= ARTICLE =

-- START --

# What is wrong with me?!



## ImperfectMomma (May 2, 2012)

I am so frustrated with myself. My H had an affair and I actually heared them together on a VAR. The pain is so intense sometimes. We have been physically seperated for over 10 weeks but mentally seperated for a few months before that. He wants to be with me and tries to help me with anything and everything but doesn't do any real work towards R. I don't want to R in my head but my heart isn't listening. I know I need to move on, I want to but jeez. Why is this so hard? Where is my self respect? What's wrong with me? I know I need to move on and yet, he is still here...in my heart. I am going to listen to the VAR again this weekend to remind myself of what exactly he did. I know this will be very bad for me but I also know I NEED TO MOVE ON! I deserve someone that won't do this to me....multiple times to boot. I need help. Sorry for the vent.


----------



## lee101981 (Sep 6, 2012)

I know this is hard. We all know how hard it is to let go. You need to see that you deserve better. You know what you need to do. It is very hard when you head and heart don't say the same thing. I would look into the 180 and an std test ASAP!
_Posted via Mobile Device_


----------



## whitehawk (Aug 14, 2012)

thats ok momma you vent till your hearts content.

but so his done it before has he , if so that's not good.
i know you know but if he has done it a few times well , he probably can't help himself , but hey maybe i'm wrong .
if it was only the once , well depending on hows and whys , i dunno . if i still loved her i'd make her stew for a few mths then consider getting back if i could get past it.
but i'd have to know somehow that it would NEVER , happen again myself. i'd have to be 100% sure of it and know to the same that he was gone and there's no way she's seeing him anywhere ever .

hang in there though you don't have to make any decisions right now. although i realize it hurts like hell and he might be the cure but , try and hold out i say until you know in yourself which way to go and what you need him to do.

ps , how long together , married , any kids ?


----------



## PBear (Nov 16, 2010)

Have you looked into individual counselling to try to help answer your questions?

C


----------



## Amymarie717 (Jan 12, 2013)

PBear said:


> Have you looked into individual counselling to try to help answer your questions?
> 
> C


:iagree::iagree::iagree::iagree::iagree:

Please seek counseling, it is the best thing you can do for yourself right now. For some reason our brains aren't open to certain ideas and perspectives until a 3rd, non-bias party asks us the right questions and forces us to dig deep. Trust me on this.


----------



## ImperfectMomma (May 2, 2012)

I have actually been in IC since he did this. Lately I haven't been able to go on a regular basis however because I finally went back to work after being a SAHM for 11 years. I also attend a Divorce Care class through my work which just ended. 

We have been together for 19 years in less than a month and 14 years married. We have 3 kiddos. 

I just feel like such an idiot some times. I mean really?! I can't seem to stop loving him and I am letting him get close to me again which needs to stop...hence listening to the VAR again. Not only did he cheat but both of my parents were dying during this time. Sigh. I don't want to be divorced. I have always said I didn't believe in it, for me, and I don't but even God doesn't approve of this behavior. I think that because there has been no pain recently, it makes it easy to forget. It's also hard knowing that you are responsible for everyones life by your choices. Yes, I know that he chose this path which puts me in this position but to know that you can easily stay and make him and your kids happy is a lot of pressure, whether it's right or wrong.

-- END --

= INFORMATION PROVIDED =
-- START --

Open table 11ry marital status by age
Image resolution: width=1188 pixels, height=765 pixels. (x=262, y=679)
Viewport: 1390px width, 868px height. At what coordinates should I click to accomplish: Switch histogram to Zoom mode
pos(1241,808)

-- END --

= EXERCISE TASK =
Continue the forum thread about a woman struggling to move on after her husband's affair, starting right after its last post.

= EXPECTED ANSWER =
----------



## ImperfectMomma (May 2, 2012)

Divorce Care is through my church, not work


----------



## GutPunch (Nov 2, 2012)

He chose his path ... now you must chose yours. What do you want to teach your kids? Divorce this immoral loser. You deserve way better. I would start the 180 and the divorce ASAP.


----------



## 06Daddio08 (Jul 26, 2012)

ImperfectMomma said:


> I just feel like such an idiot some times. I mean really?! I can't seem to stop loving him and I am letting him get close to me again which needs to stop...hence listening to the VAR again. Not only did he cheat but both of my parents were dying during this time. Sigh. *I don't want to be divorced. I have always said I didn't believe in it*, for me, and I don't but even God doesn't approve of this behavior. I think that because there has been no pain recently, it makes it easy to forget. It's also hard knowing that you are responsible for everyones life by your choices. Yes, I know that he chose this path which puts me in this position but to know that you can easily stay and *make him* and your *kids happy is a lot of pressure, whether it's right or wrong*.


The feeling of not wanting to be divorced could be a big factor as to why you cannot 'let go'.

Dropping the label you feel that will be placed on yourself as a single mother of 3 needs to be established.

Make him happy?

He made his choices.

You no longer owe him any sort of 'happiness'.

As for your children.

A healthy and happy you will benefit your children by default.

Living in delusion (and a lie) for 'the sake of the kids' will not last long.

Even if you think you are pulling a 'fast one' on them, they will see through the cracks eventually.

Also remember.

One day your children will become free thinking adults.

Sculpted and formed by not only what happens in family life.

But by what they see and go through themselves in the future.

They may not understand now, as to why mom doesn't want to be with dad.

In the future, they will.

So focus on yourself and your kids.

That is what you deserve.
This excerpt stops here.